» Collected data entries
::::::::::

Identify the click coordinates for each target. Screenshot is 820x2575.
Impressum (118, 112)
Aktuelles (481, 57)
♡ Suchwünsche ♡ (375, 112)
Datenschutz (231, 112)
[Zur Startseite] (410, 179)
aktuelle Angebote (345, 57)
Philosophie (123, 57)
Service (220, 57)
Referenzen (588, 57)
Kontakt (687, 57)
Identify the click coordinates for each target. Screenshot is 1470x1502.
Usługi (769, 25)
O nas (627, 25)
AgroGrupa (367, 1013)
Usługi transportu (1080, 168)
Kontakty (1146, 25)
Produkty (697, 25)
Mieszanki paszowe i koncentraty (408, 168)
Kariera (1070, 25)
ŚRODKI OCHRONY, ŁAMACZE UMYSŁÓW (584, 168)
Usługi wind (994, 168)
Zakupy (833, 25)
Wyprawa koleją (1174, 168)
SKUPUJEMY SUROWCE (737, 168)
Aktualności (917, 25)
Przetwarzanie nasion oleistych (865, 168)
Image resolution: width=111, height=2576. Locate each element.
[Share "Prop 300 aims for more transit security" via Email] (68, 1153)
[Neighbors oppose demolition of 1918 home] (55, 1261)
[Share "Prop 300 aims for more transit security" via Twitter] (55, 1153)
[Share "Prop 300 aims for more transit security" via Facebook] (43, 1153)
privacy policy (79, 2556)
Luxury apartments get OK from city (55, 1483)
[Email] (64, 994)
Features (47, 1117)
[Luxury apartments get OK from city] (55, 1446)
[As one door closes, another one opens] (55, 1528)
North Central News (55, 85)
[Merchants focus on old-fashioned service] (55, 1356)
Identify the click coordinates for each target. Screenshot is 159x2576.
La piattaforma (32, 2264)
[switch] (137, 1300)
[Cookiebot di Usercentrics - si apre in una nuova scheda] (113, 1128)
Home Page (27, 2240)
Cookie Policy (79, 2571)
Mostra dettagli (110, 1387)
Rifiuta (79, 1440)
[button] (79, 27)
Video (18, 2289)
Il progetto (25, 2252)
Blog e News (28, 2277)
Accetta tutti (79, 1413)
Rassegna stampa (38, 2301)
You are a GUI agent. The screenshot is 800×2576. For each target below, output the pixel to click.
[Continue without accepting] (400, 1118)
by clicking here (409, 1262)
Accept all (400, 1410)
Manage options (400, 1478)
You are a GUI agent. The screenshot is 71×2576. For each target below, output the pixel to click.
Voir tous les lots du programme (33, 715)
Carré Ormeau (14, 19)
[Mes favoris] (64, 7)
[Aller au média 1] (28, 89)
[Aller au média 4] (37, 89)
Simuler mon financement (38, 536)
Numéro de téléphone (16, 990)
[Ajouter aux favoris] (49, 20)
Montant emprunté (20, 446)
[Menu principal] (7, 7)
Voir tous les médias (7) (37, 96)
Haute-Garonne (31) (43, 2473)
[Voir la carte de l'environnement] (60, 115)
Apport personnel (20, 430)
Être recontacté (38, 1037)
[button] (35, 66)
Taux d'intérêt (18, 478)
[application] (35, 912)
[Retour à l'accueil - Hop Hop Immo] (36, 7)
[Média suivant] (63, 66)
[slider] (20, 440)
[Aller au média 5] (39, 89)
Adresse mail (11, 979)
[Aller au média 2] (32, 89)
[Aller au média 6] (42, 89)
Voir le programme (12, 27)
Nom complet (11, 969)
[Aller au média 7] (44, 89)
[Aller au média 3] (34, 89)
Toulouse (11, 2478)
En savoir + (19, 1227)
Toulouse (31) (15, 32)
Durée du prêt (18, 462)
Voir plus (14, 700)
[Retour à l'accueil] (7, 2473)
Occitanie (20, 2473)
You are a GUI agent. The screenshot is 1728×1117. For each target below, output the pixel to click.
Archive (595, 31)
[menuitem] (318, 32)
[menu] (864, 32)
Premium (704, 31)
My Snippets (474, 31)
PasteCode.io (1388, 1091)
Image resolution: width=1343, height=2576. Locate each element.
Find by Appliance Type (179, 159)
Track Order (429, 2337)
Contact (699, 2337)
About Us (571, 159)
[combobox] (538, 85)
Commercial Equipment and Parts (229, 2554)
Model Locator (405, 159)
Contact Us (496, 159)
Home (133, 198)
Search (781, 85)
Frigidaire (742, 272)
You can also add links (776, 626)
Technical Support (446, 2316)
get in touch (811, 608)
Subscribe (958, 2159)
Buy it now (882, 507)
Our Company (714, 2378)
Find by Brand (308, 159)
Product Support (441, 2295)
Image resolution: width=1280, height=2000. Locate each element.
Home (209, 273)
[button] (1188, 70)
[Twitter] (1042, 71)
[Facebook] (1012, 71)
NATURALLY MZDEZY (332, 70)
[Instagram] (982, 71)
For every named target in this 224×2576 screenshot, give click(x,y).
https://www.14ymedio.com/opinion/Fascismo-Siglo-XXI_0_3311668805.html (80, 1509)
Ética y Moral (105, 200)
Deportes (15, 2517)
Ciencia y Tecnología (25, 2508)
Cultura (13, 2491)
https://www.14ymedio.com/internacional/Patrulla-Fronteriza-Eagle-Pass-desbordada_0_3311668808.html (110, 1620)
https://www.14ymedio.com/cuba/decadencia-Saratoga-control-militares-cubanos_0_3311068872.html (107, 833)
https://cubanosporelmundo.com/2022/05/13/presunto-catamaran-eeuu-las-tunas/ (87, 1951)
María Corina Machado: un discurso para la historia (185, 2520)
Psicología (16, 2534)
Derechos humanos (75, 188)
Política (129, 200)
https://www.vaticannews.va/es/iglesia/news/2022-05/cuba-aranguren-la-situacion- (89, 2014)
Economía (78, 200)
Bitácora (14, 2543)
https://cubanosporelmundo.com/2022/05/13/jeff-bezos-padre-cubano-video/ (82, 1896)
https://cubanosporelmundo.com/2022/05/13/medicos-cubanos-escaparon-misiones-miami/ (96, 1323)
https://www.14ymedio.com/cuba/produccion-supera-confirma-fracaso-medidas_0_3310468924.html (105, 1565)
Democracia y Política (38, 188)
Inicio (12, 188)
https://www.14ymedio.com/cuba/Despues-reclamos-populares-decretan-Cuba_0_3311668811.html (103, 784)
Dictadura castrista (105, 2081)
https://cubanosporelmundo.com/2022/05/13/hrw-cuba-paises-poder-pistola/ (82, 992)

::::::::::

» Exercise description
Determine how many lines in the preceding records include the word "apartments". The answer is that number alone.

» Result for this exercise
2